Hereinafter, the present invention will be described in more detail with reference to examples.
<Examples 1-9>
The polyester resin composition of the present invention was prepared according to the content of Table 1 below. As PET, TR-8550 manufactured by Teijin Chemicals Ltd., SKY GREEN J2003 manufactured by SK Chemical Co. as PETG, and HI-ZEX 1300J, HI-ZEX 232J, HI- manufactured by Prime Polymer Co., Ltd. as HDPE. ZEX 640UF was used as SEBS, SEPTON 8006 manufactured by Kuraray Co., Ltd., and EGMA-g-PS was manufactured by Nippon Oil & Fats Co., Ltd .: Modiper A4100. These materials were put into a kneading apparatus, melt-kneaded at 250 ° C. to 260 ° C. for 10 minutes, and a sample was obtained by injection molding.
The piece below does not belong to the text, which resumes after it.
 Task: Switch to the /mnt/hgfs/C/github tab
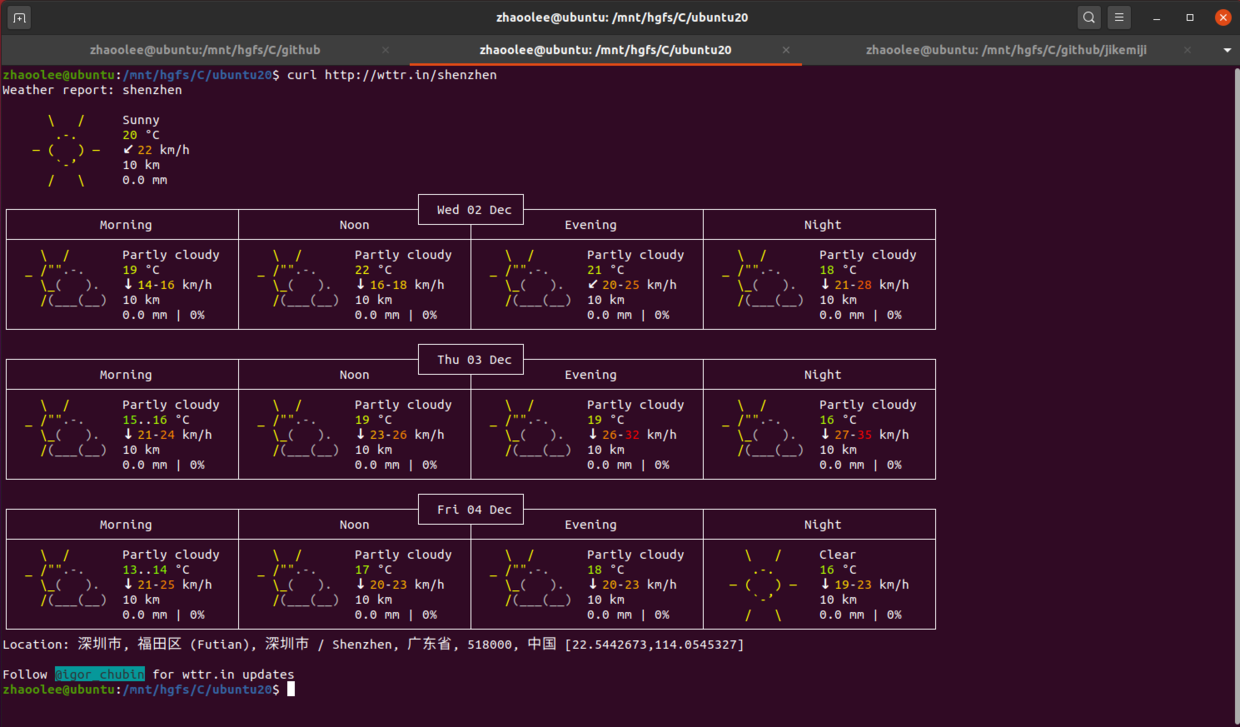click(x=205, y=50)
A twin screw extruder (Toyo Seiki Lab Plast Mill) was used as a kneading apparatus. The obtained samples were evaluated for elastic modulus, elongation at break, number of bending fatigue breaks and impact resistance according to the following procedures. The obtained results are also shown in Table 1 below.
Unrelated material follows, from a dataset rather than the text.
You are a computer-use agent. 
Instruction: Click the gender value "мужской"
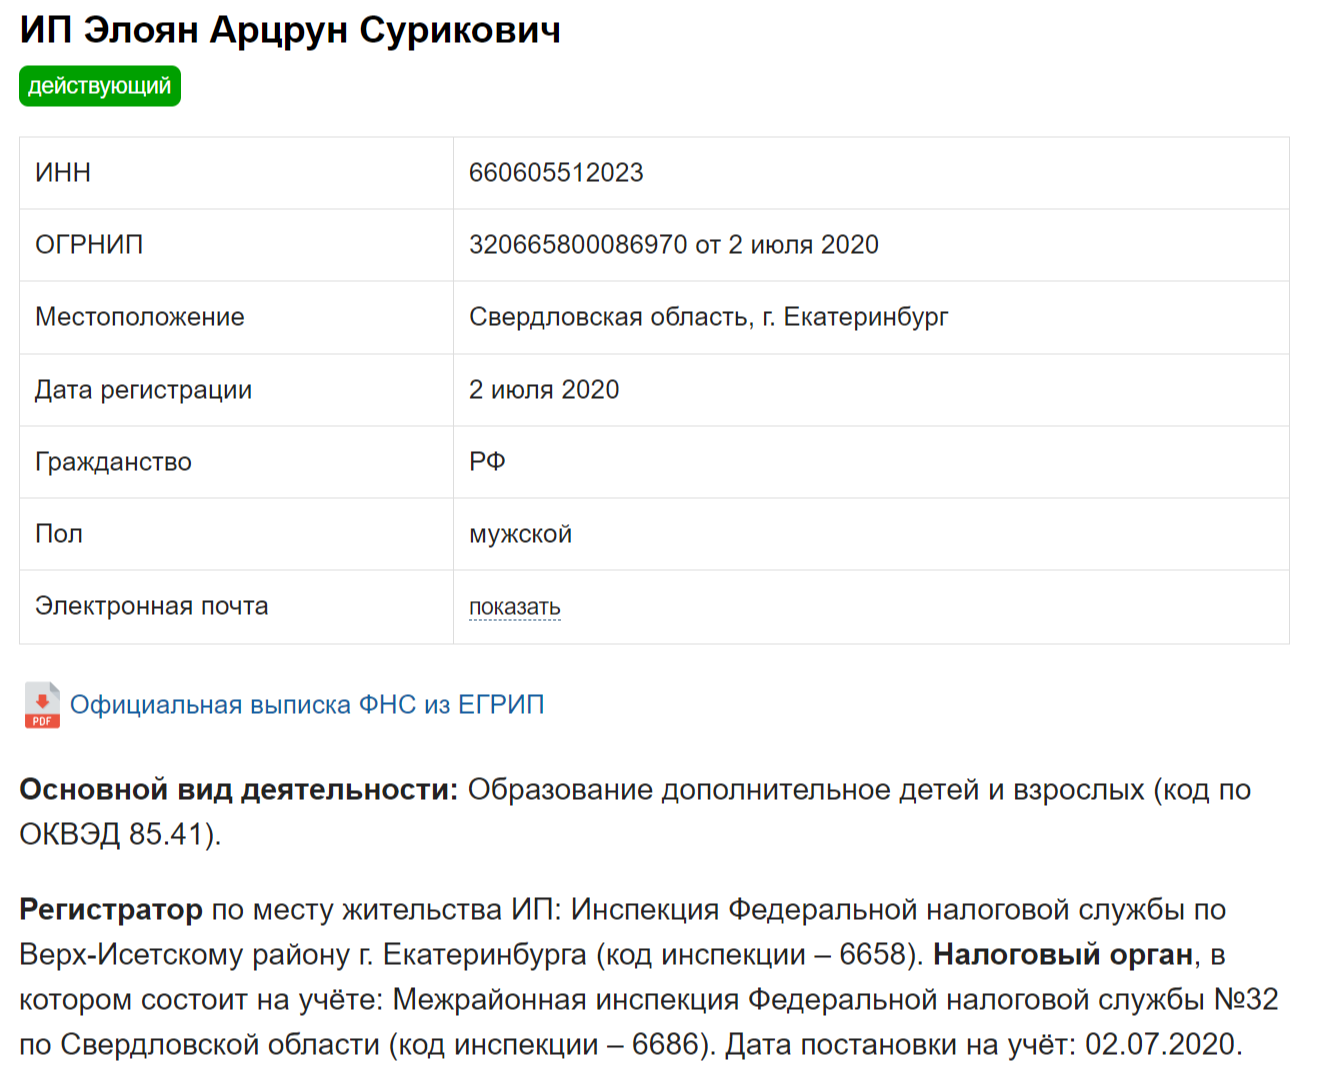520,534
<Comparative Examples 1-3>
Samples were prepared in the same manner as in Examples 1 to 9 except that PETG was not added, and the elastic modulus, elongation at break, number of bending fatigue breaks and impact resistance were evaluated. The obtained results are also shown in Table 1 below.

<Elastic modulus>
According to JIS K 7161-1994, it measured at the test temperature of 25 degreeC using the JIS dumbbell-shaped multipurpose test piece 1A type test piece (JIS K 7162).

<Elongation at break>
According to JIS K 7161-1994, it measured at the test temperature of 25 degreeC using the JIS dumbbell-shaped multipurpose test piece 1A type test piece (JIS K 7162).

<Number of times until bending fatigue fracture>
Using a JIS1A type dumbbell test piece, the test piece was folded 180 ° at the center in the longitudinal direction and folded in two, and then the bent part was inverted 360 ° and folded back into two. The above operation was repeated to determine the number of times until breakage.

<Impact resistance test>
In accordance with JIS K 7111, the JIS K 7139 multipurpose test piece 1A type was cut to produce a test piece. The test temperature was measured at 25 ° C.

※１：ＰＥＴ１００質量部中のＰＥＴＧの質量部数
※２：ＰＥＴ１００質量部に対する質量部数であり、ＨＤＰＥ欄中のＡ，ＢおよびＣはそれぞれ、ＨＩ−ＺＥＸ １３００Ｊ、ＨＩ−ＺＥＸ ２３２ＪおよびＨＩ−ＺＥＸ ６４０ＵＦを意味する。
※３：Ｎ．Ｂ．は未破断を意味する。

* 1: Number of parts by mass of PETG in 100 parts by mass of PET * 2: Number of parts by mass relative to 100 parts by mass of PET, A, B and C in the HDPE column are HI-ZEX 1300J, HI-ZEX 232J and HI-ZEX 640UF Means.
* 3: N.N. B. Means unbroken.

  From Table 1 above, it can be seen that the polyester resin composition of the present invention is excellent in extensibility, impact resistance and repeated flexibility.

Claims (5)

10-100 parts by mass of polyolefin, 5-50 parts by mass of a thermoplastic elastomer other than polyester and polyolefin, and 1-20 parts by mass of ethylene-glycidyl methacrylate-styrene copolymer with respect to 100 parts by mass of polyester. A polyester resin composition comprising:
10 to 90 parts by mass of amorphous polyester modified with 100 parts by mass of the polyester is a polyester resin composition.   The polyester resin composition according to claim 1, wherein the amorphous glycol-modified polyester is amorphous glycol-modified polyethylene terephthalate.   The polyester resin composition according to claim 2, wherein the amorphous glycol-modified polyester is cyclohexanedimethanol-modified polyethylene terephthalate.   The polyester resin composition according to claim 1, wherein the polyester is polyalkylene terephthalate.   A vibration damping member using the polyester resin composition according to any one of claims 1 to 4.